Rio - Uma indústria que movimenta por ano cerca de R$ 44 milhões. Esse é o faturamento das Kombis e vans da Favela Rio das Pedras, em Jacarepaguá, de acordo com depoimento prestado ontem na CPI das Milícias por Getúlio Rodrigues, presidente da cooperativa de transporte alternativo da comunidade. Segundo o empresário — investigado pela Secretaria de Segurança por integrar a cúpula paramilitar local —, a campanha do vereador Josinaldo Francisco da Cruz, o Nadinho (DEM) recebeu sua ajuda financeira em 2004. Getúlio disse que, dois anos depois, defendeu a candidatura do ex-secretário de Segurança Marcelo Itagiba (PMDB) e afirmou que hoje apóia Marcelo Crivella (PRB) para prefeito.
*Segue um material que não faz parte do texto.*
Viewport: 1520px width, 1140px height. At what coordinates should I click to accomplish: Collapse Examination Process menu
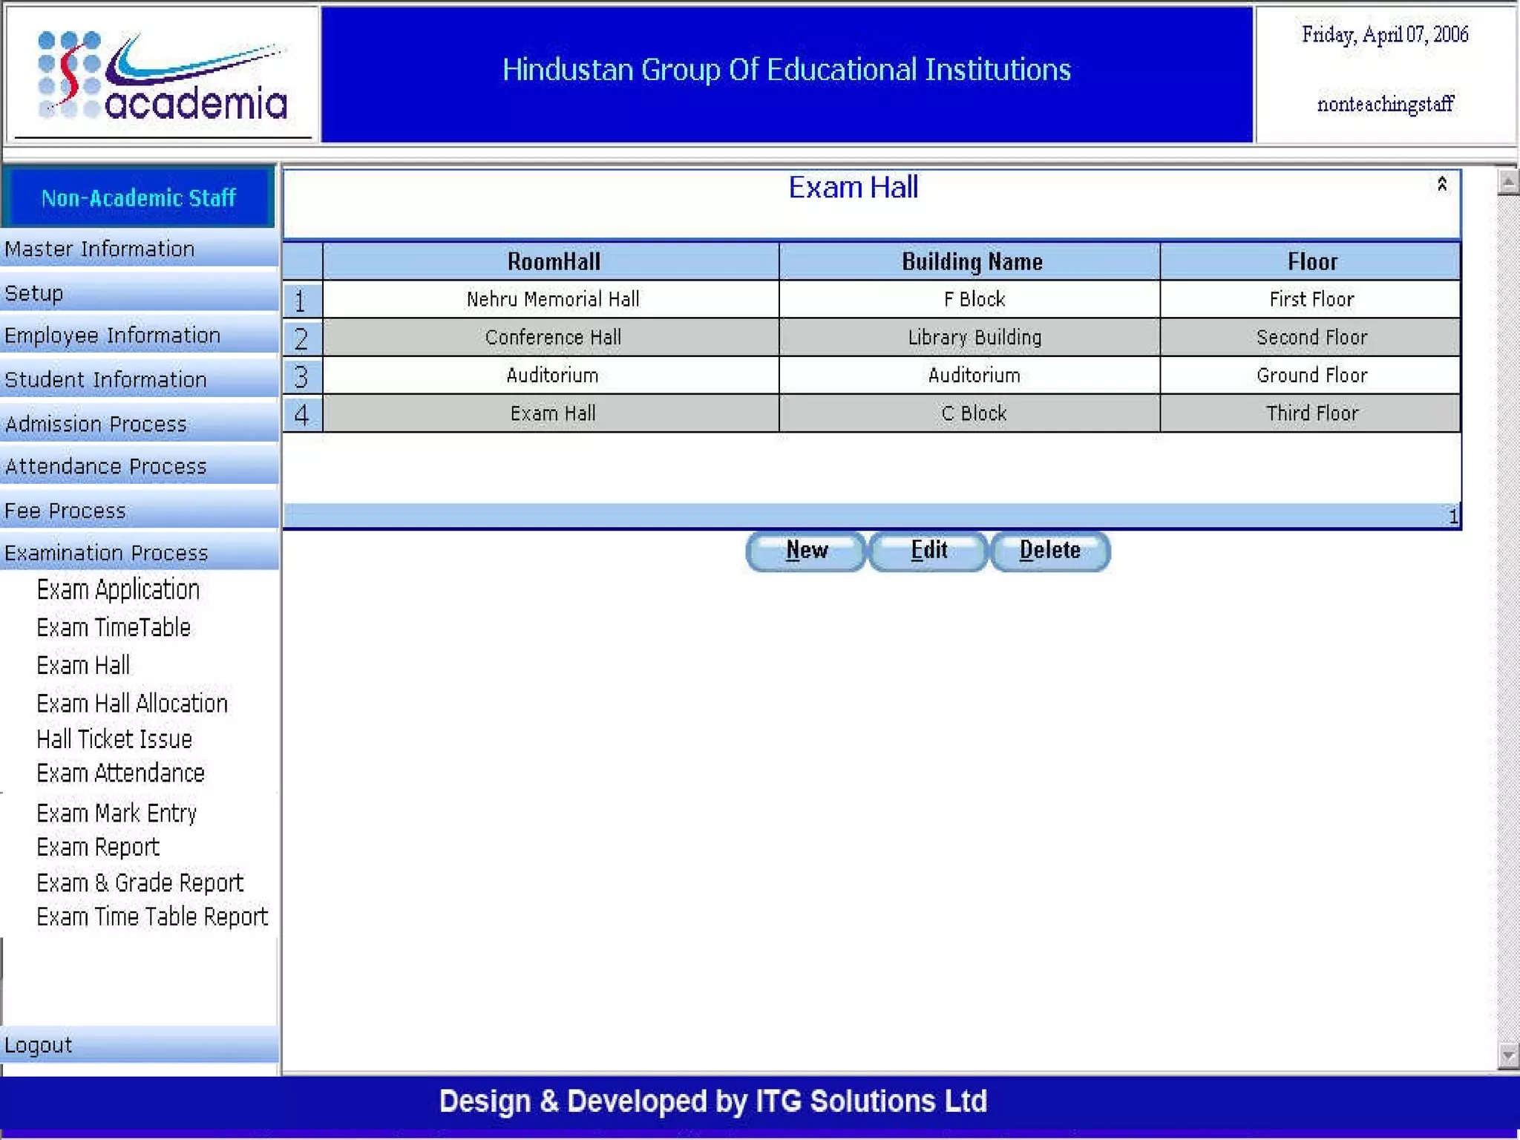tap(106, 554)
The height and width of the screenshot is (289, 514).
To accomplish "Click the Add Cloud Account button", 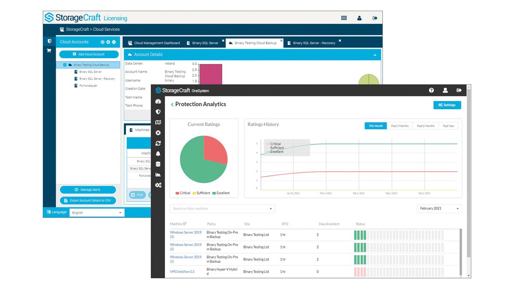I will [x=89, y=54].
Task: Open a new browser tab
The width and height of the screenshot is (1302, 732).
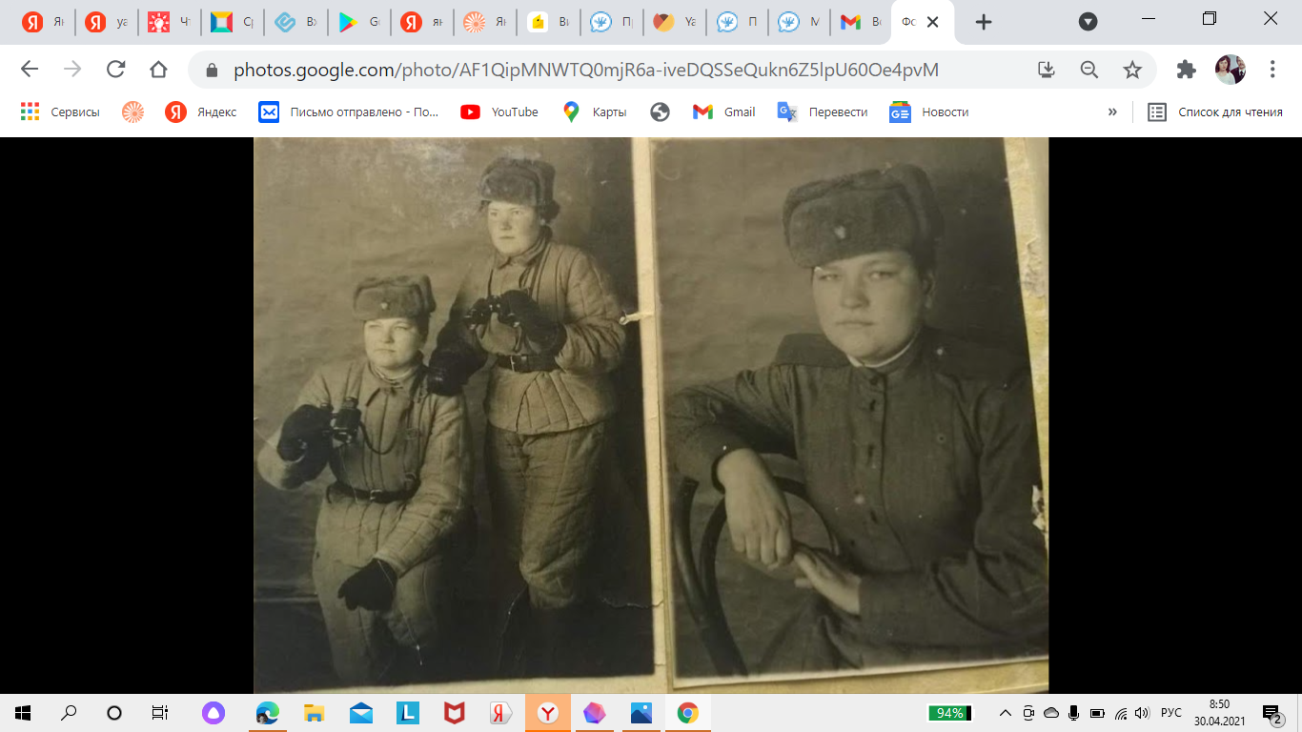Action: click(984, 22)
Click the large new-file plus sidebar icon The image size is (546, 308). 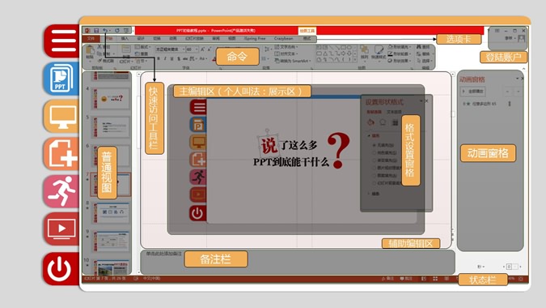61,154
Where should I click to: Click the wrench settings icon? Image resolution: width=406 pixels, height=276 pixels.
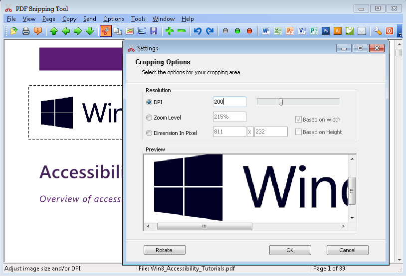(x=377, y=31)
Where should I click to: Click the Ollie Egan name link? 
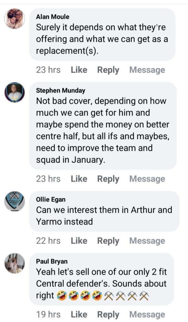point(51,199)
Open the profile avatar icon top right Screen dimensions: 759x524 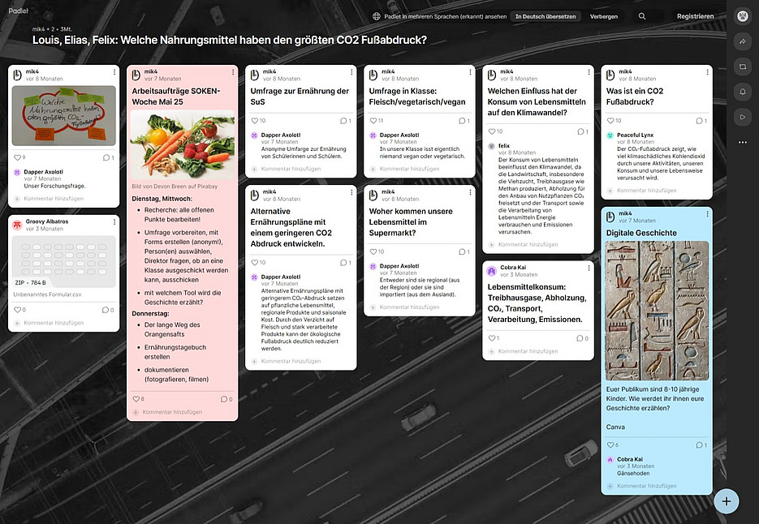(742, 15)
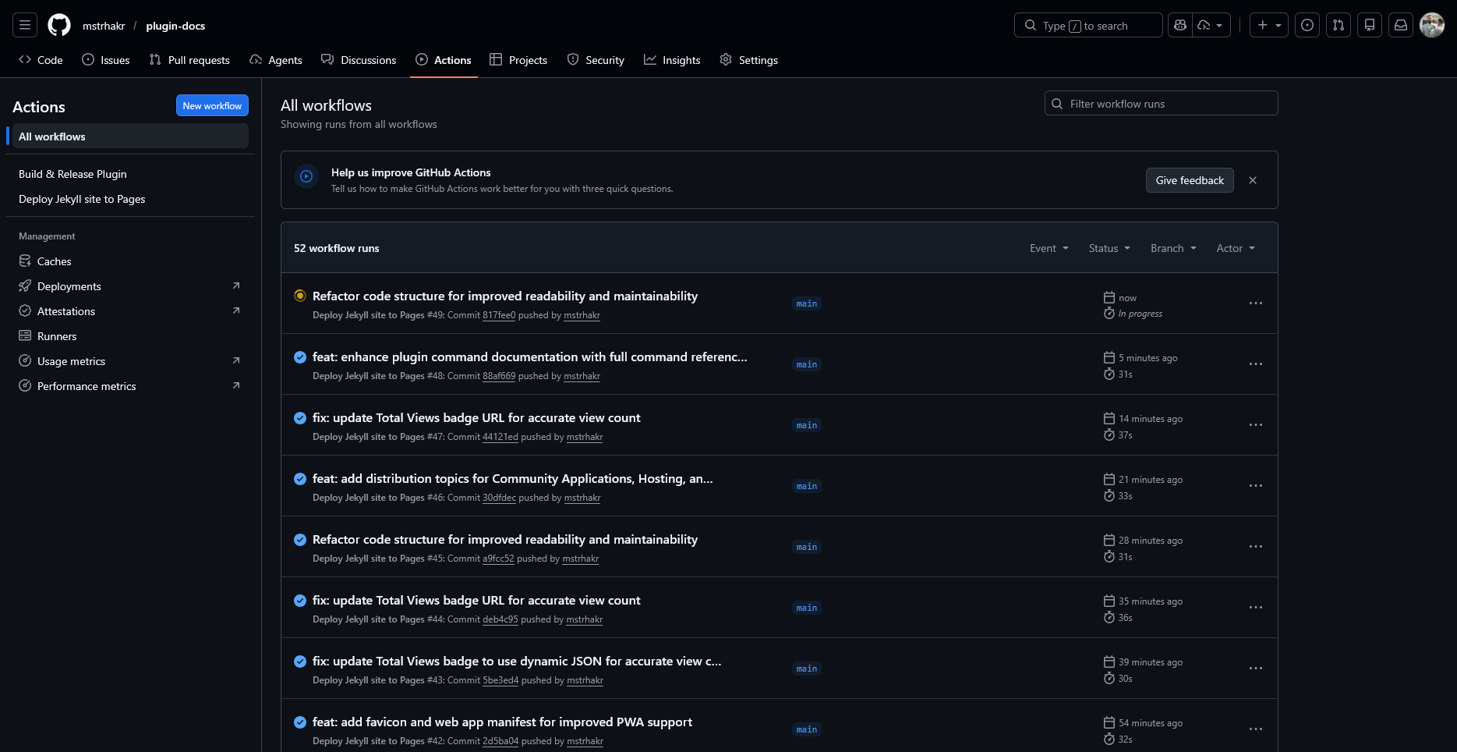This screenshot has width=1457, height=752.
Task: Open the Event filter dropdown
Action: click(x=1049, y=248)
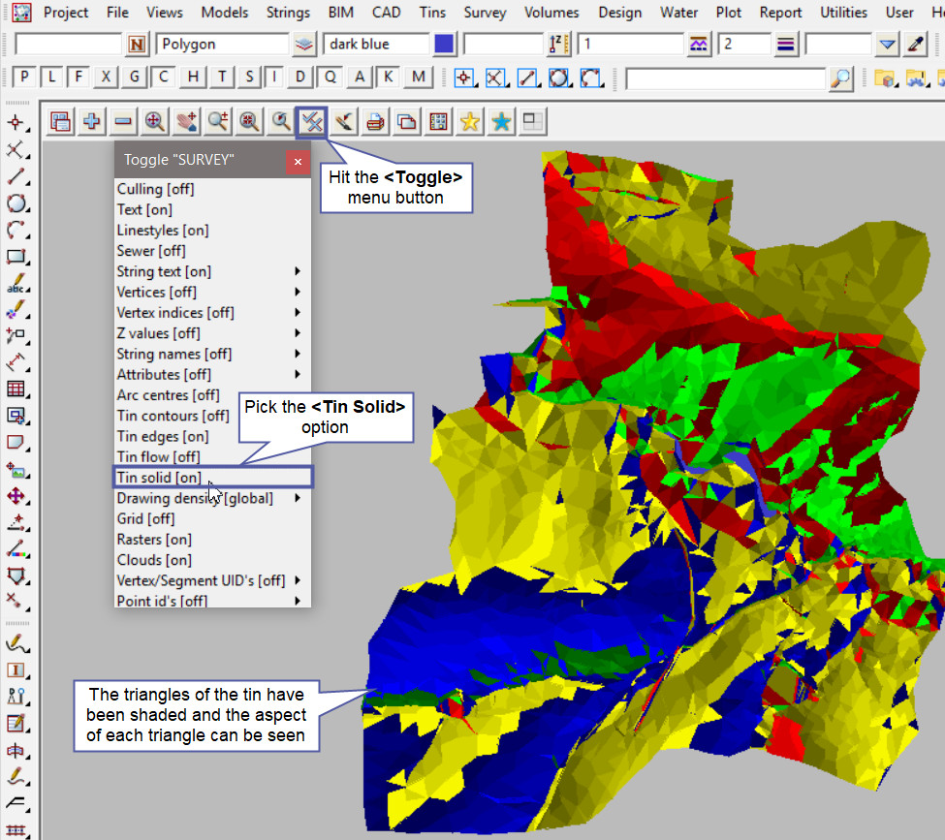Expand the Vertices [off] submenu

pos(298,292)
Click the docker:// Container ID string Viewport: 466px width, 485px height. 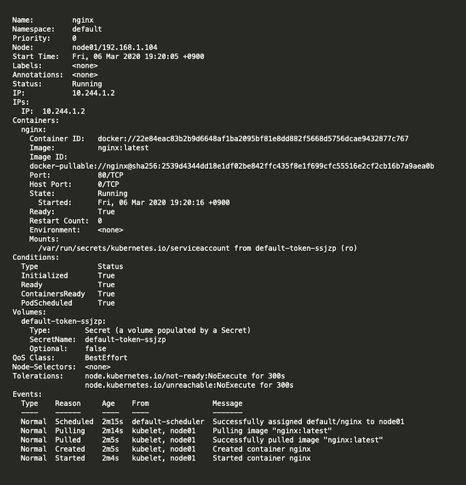point(253,139)
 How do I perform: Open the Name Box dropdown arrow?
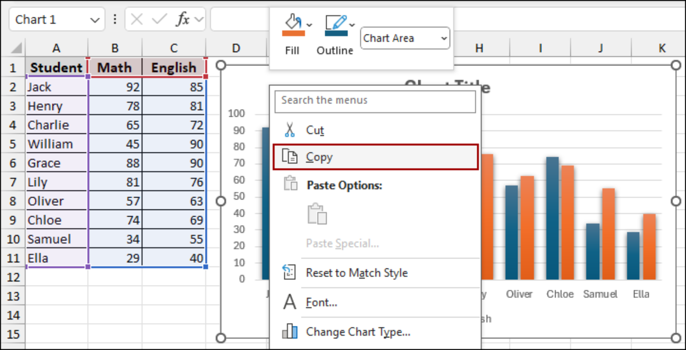[x=95, y=20]
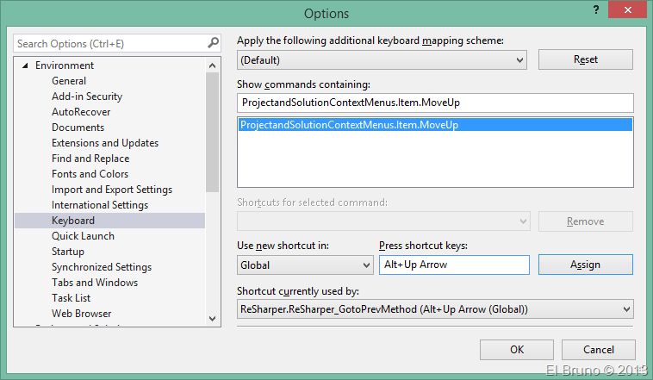Confirm with the OK button
The width and height of the screenshot is (653, 380).
(x=517, y=350)
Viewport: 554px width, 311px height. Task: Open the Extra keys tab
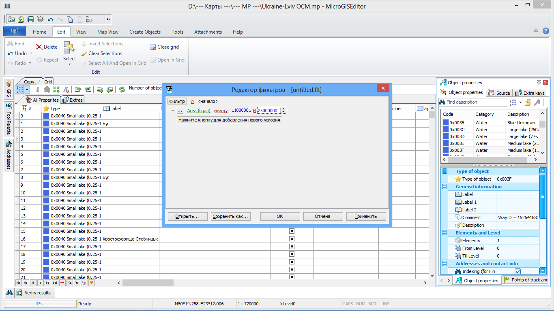click(x=530, y=93)
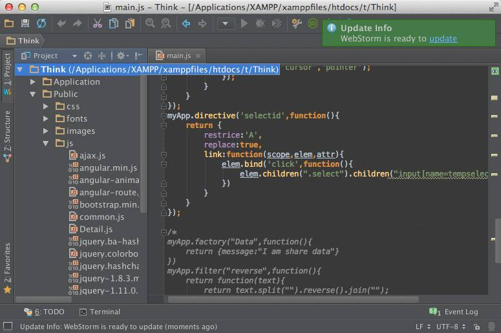This screenshot has height=333, width=501.
Task: Expand the css folder
Action: point(46,107)
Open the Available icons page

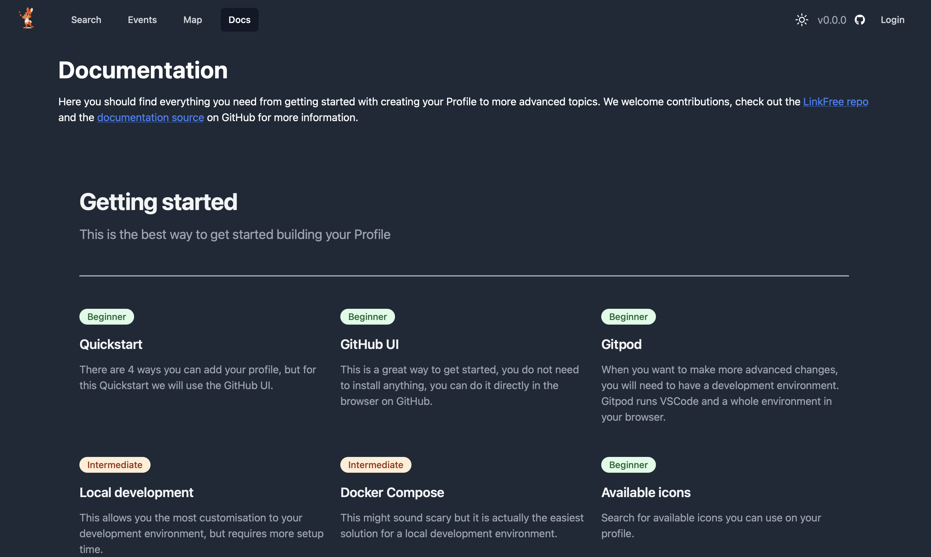tap(646, 492)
A contabilidade da cooperativa de Rio das Pedras foi apresentada por Getúlio levando-se em conta as lotadas legalizadas (a polícia estima que outras 500 vans clandestinas circulam na região): são 339 vans que transportam, cada uma, 250 pessoas por dia, cobrando R$ 2 por passageiro. A cada 24 horas, a movimentação financeira da cooperativa chega a R$ 170 mil, o que totaliza mais de R$ 44 milhões por ano. “É um número impressionante”, afirmou o presidente da CPI, deputado Marcelo Freixo.
ATAQUE A NADINHO
O presidente da cooperativa disse que se mudou do Rio com medo do vereador Nadinho. Ele afirmou que, desde o assassinato do inspetor Félix Tostes — do qual Nadinho é acusado de ser o mandante —, recebe ameaças do parlamentar. “Ele (Nadinho) não tem mais apoio de ninguém lá. E eu cheguei a doar duas mil camisas para a campanha dele”, disse.
Outro depoente na comissão que atacou um candidato foi Marco Aurélio França Moreira, o Marcão, investigado por integrar milícia em Gardênia Azul. Suplente de deputado federal, ele levou registros de ocorrência que fez acusando o sargento bombeiro Cristiano Girão, que concorre a vereador pelo PMN, de andar armado em Gardênia e lhe fazer ameaças constantemente. No registro de 2004, Marcão conta que, por não apoiar a campanha do militar na época, ouviu dele que “quem cruzasse no seu caminho seria morto, principalmente sendo crioulo sujo”.
TV clandestina e de graça
Sorridente e sem o menor constrangimento, Marcão admitiu que tem ‘gatonet’ em casa, mas jogou a responsabilidade pelo serviço naquele que chama de seu “adversário” na região. Segundo ele, a central clandestina de TV a cabo de Gardênia Azul fica na área do bairro comandada por Cristiano Girão. Lá ainda teria a exploração do gás, de transporte alternativo e segurança privada, tudo com o consentimento do bombeiro.
Mesmo assim, Marcão ainda ironizou a situação e contou que não paga nem pelo ‘gatonet’: “Por eu ser um líder comunitário. Acha que vão cobrar de mim?”, indagou, em tom ameaçador.
Para a CPI, Marcão ainda relatou um episódio da campanha de 2004 quando montou um palanque para apoiar Rogério Bittar (PSB) em Gardênia Azul. Ele conta que Girão tomou o microfone dele e ameaçou todas as pessoas presentes que não pretendiam votar nele.